[Source records]
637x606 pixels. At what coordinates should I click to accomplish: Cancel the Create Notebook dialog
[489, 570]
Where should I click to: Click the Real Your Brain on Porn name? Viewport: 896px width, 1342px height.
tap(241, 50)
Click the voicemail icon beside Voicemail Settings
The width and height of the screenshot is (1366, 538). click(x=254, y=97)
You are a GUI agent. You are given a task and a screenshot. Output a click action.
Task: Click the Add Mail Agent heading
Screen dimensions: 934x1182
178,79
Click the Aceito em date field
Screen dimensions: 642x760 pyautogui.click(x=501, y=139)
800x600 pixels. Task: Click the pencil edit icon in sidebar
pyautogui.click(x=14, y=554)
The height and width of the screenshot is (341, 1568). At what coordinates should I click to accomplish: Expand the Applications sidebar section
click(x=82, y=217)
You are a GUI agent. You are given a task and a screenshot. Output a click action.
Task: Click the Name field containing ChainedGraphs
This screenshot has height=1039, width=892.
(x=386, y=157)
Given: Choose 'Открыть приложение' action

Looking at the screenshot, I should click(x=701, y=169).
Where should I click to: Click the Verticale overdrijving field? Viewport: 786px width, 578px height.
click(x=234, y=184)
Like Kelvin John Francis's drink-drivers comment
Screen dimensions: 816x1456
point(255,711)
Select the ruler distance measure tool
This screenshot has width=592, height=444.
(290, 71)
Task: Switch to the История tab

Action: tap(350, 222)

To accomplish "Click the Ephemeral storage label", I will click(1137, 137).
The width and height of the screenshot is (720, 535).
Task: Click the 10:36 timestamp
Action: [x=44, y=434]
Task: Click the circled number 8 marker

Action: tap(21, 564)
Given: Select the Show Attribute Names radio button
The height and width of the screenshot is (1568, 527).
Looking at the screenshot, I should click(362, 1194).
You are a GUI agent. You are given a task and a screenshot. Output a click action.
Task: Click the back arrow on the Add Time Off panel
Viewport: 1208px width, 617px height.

The problem: Give the records again, complete and exact.

Solution to the problem:
637x606 pixels. At what coordinates should I click to accomplish: Cancel the Create Notebook dialog
[489, 570]
Where should I click to: Click the Real Your Brain on Porn name? Viewport: 896px width, 1342px height.
tap(241, 50)
Click the voicemail icon beside Voicemail Settings
The width and height of the screenshot is (1366, 538). click(x=254, y=97)
You are a GUI agent. You are given a task and a screenshot. Output a click action.
Task: Click the Add Mail Agent heading
Screen dimensions: 934x1182
178,79
Click the Aceito em date field
Screen dimensions: 642x760 pyautogui.click(x=501, y=139)
800x600 pixels. Task: Click the pencil edit icon in sidebar
pyautogui.click(x=14, y=554)
The height and width of the screenshot is (341, 1568). At what coordinates should I click to accomplish: Expand the Applications sidebar section
click(x=82, y=217)
You are a GUI agent. You are given a task and a screenshot. Output a click action.
Task: Click the Name field containing ChainedGraphs
This screenshot has height=1039, width=892.
(x=386, y=157)
Given: Choose 'Открыть приложение' action

Looking at the screenshot, I should click(x=701, y=169).
Where should I click to: Click the Verticale overdrijving field? Viewport: 786px width, 578px height.
click(x=234, y=184)
Like Kelvin John Francis's drink-drivers comment
Screen dimensions: 816x1456
point(255,711)
Select the ruler distance measure tool
This screenshot has width=592, height=444.
(290, 71)
Task: Switch to the История tab

Action: tap(350, 222)

To accomplish "Click the Ephemeral storage label", I will click(1137, 137).
The width and height of the screenshot is (720, 535).
Task: Click the 10:36 timestamp
Action: [x=44, y=434]
Task: Click the circled number 8 marker

Action: tap(21, 564)
Given: Select the Show Attribute Names radio button
The height and width of the screenshot is (1568, 527).
Looking at the screenshot, I should click(362, 1194).
You are a GUI agent. You are given a task and a screenshot. Output a click action.
Task: Click the back arrow on the Add Time Off panel
Viewport: 1208px width, 617px height.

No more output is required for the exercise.